The day drags and flies by. We finish the year with the game I’ve been promising them all year that we would play on the last day of school–guess how old the teacher is. Guesses range from zero (no, really) to four billion. At the end I finally reveal my age, along with an admonishment not to tell next year’s kids…and then I remember. And keep my mouth shut.
It’s better if they find out next year, while they’re focused on new teachers and who will be in their new class.
I pass out report cards and tell them it’s time to say goodbye to each other. They can hug, high five, or shake hands. I watch as they mill around the room, surprised that one of the first kids to come over to hug me is the one kid I least expected. He’s one of “those” kids, and while I love him, he’s scampered away from goodbye hugs for most of the year.
Today is different.
After a few minutes, I pull a “magic trick” and turn them into students in the next grade. They’re still at an age where they kinda believe me. Those who don’t believe me go along with it anyway, their own last gift to me.
I’ve held it together in front of them, more or less, and then it’s dismissal time…and I break down in tears in front of all of them. I’m sad, depressed, mortified, and have a few dozen eyeballs on me. I try to pull it together as they all leave for the last time.
The last time.
In the hallway I run into several former students who stop for a hug. Outside one former student is hanging out of the open car window, mournful that she didn’t tell me goodbye. I alternate between telling her to have a good summer and to sit down and buckle up.
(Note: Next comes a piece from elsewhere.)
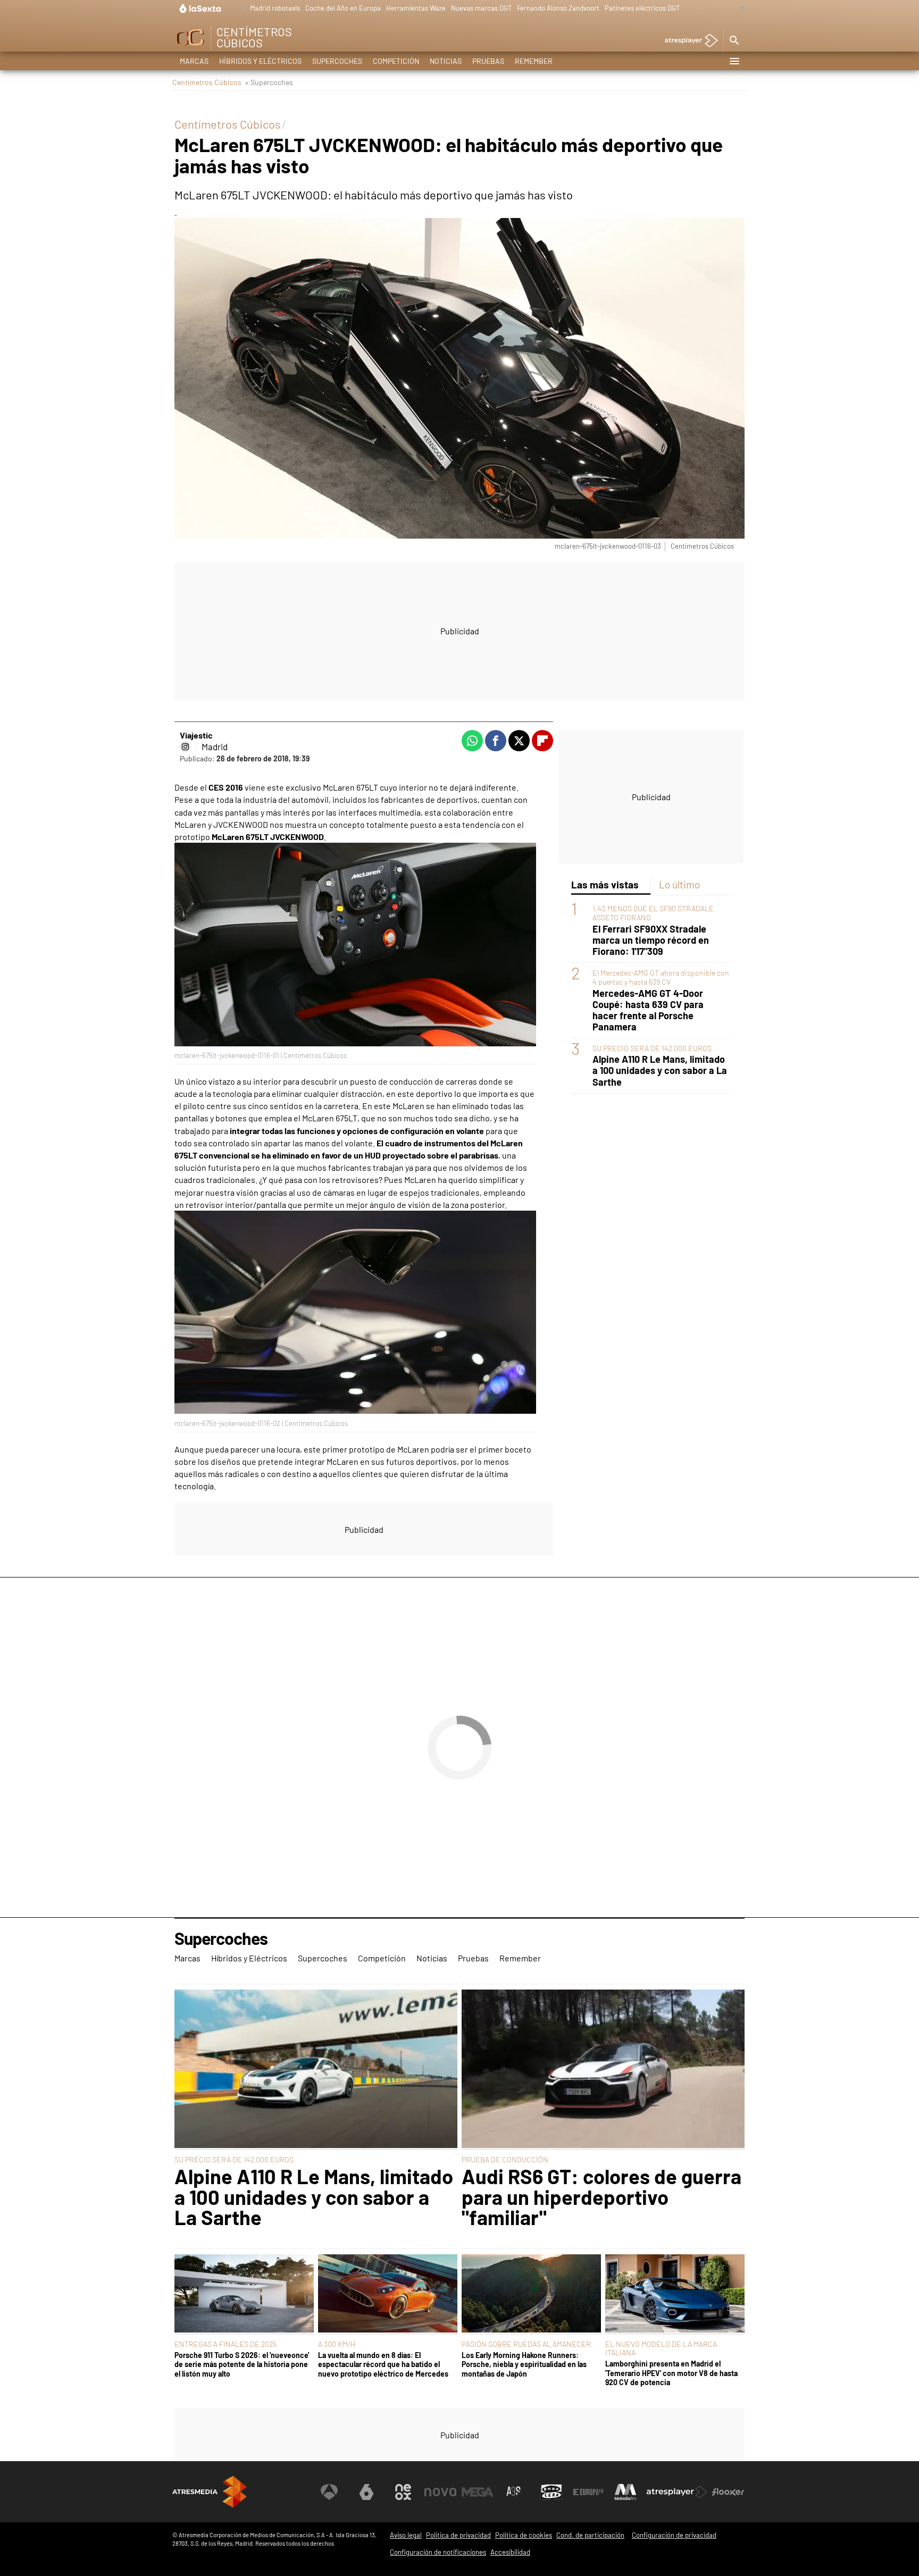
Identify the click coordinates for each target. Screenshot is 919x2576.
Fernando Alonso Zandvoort (558, 8)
Even after they leave, there are still too many things to do. The end of year paperwork. More packing. Scrounging up more boxes. Two faculty meetings where we are berated for low test scores. The hits keep coming; the clock keeps running out of time.
It’s the eleventh hour, and family and friends step in and help with the packing and moving process. It’s a good thing, because I’m at the stage where I’m just spinning around the classroom wondering how on earth it is possible that there is still so much to be boxed up. Having all of those books and manipulatives is great for teaching until it’s time to pack it all up.
I’m exhausted, physically and mentally. I’m trying to find a new job, and all of my early leads have proven to be dead ends. And I’m still not done packing.
It’s done. It’s all packed up. When if I unpack it again, it’s going to be a brand new adventure–there are at least ten boxes that could best be classified as “miscellaneous,” and there’s no telling who put what in which box.
At this point, I don’t really care. I should, but I don’t.
I want out of that toxic environment. It’s time to move on.
I come back for the last time, to pick up the last item that was too big to stuff in my overloaded car before. My keys have already been turned in.
I put the key in the ignition and drive away.
And finally, everything is still. Absolutely still.